Version 18 of Random Number

Updated 2004-12-13 19:42:49

Many applications require random numbers.

This includes -

  • Games of chance: You want simulated dice to behave as unpredictable as their real counterpart.
  • Monte Carlo simulations: Algorithms are tested with random input.
  • Cryptography: Random numbers make "one time pads" perfectly secure.

The deterministic nature of computers makes it impossible for computer software to come up with truly random numbers.

Hardware devices exist that produce random numbers from unpredictable, or unpredictably chaotic, physical effects such as athmospheric noise, radioactive decay, or even the movement of liquids in a common lava lamp. Some operating systems (e.g., Linux) derive reasonably random numbers from user behavior, such as the time between keyboard inputs (i.e., something like "nanoseconds between hitting two keys"), or mouse movement.

True Random Numbers downloads true random numbers from a free internet service.

Without access to such a device, the best a software can do is to use pseudo-random numbers (PRNs) which are produced by mathematical algorithms.

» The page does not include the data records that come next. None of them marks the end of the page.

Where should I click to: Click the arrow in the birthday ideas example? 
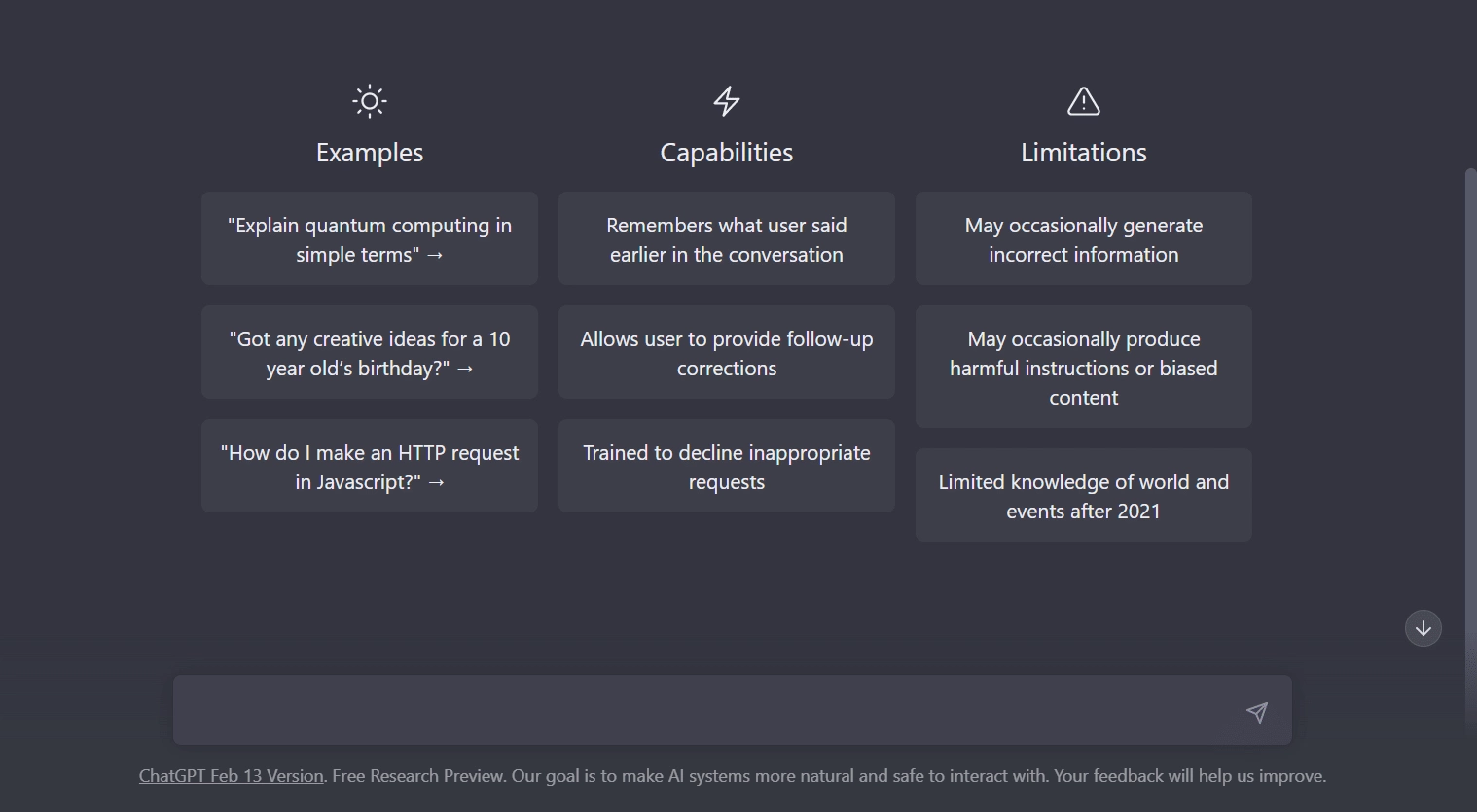click(x=466, y=369)
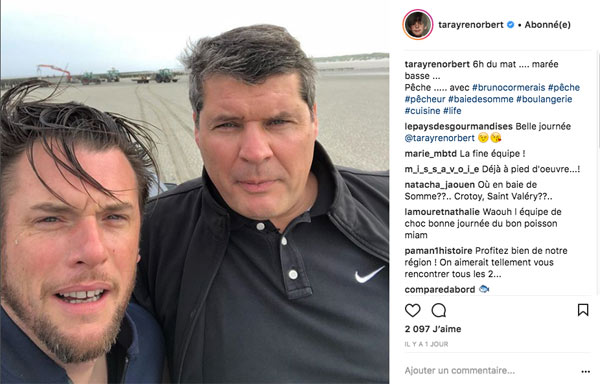Click the comment speech bubble icon
Screen dimensions: 600x384
coord(439,310)
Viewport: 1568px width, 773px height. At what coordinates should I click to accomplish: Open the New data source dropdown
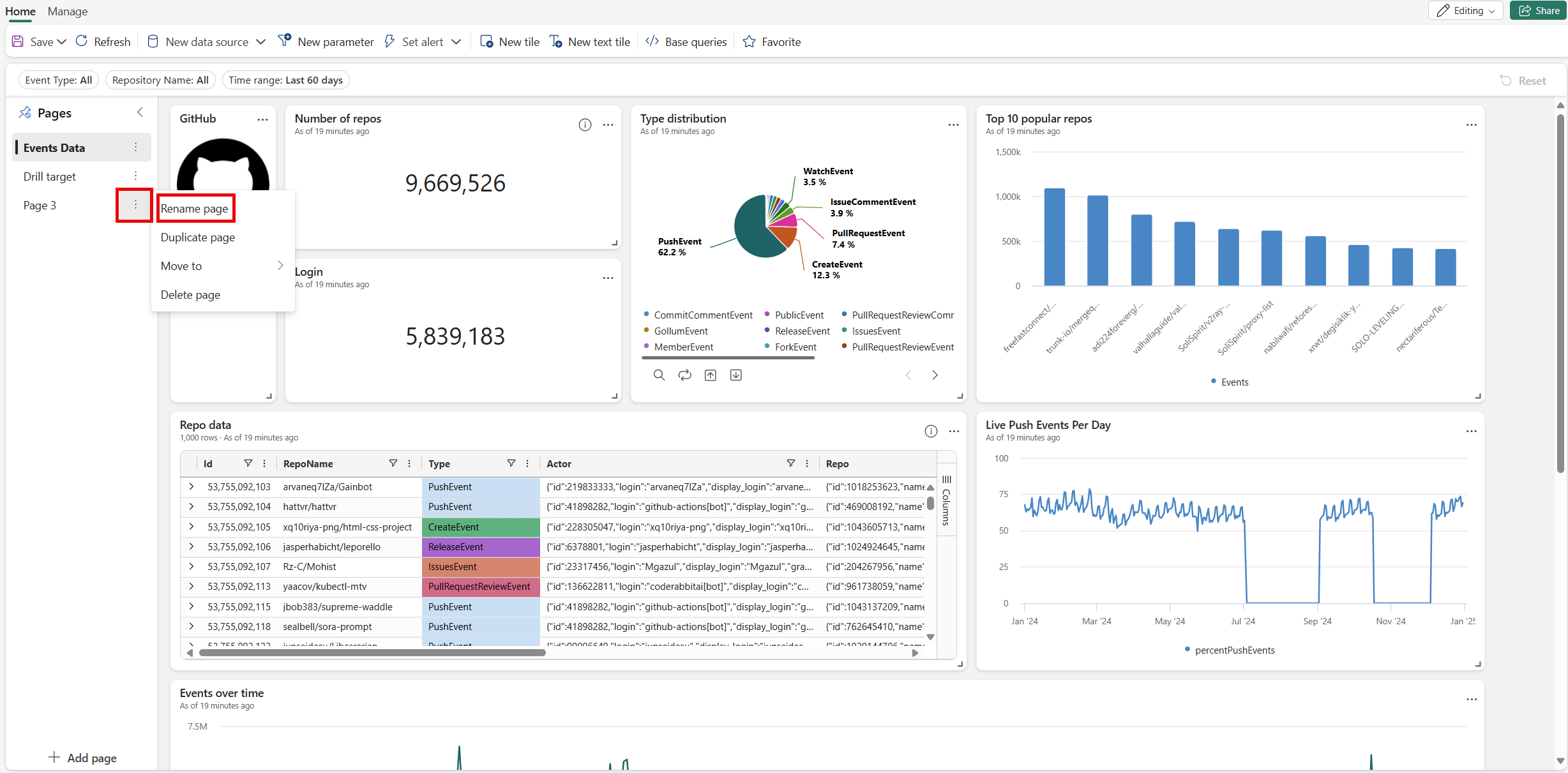click(x=260, y=41)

The remainder of this page uses random number synonymous with pseudo-random number.

Because of their importance in various fields, there is a large body of literature on the subject. The canonical reference is Donald E. Knuth's The Art of Computer Programming, Volume 2: Seminumerical Algorithms.

Two of the most important properties that sequences of random numbers must, or should, satisfy are unpredictability and unbiased. The sequence of integer numbers {1, 2, 3, 4, ...} is perfectly biased but predictable. The sequence of daily outside temperature readings is unpredictable but biased, as the range of numbers is narrow, and the readings between two days are usually close. Because of such subtleties, the (probabilistic) proof that a sequence of numbers is reasonably random is very hard.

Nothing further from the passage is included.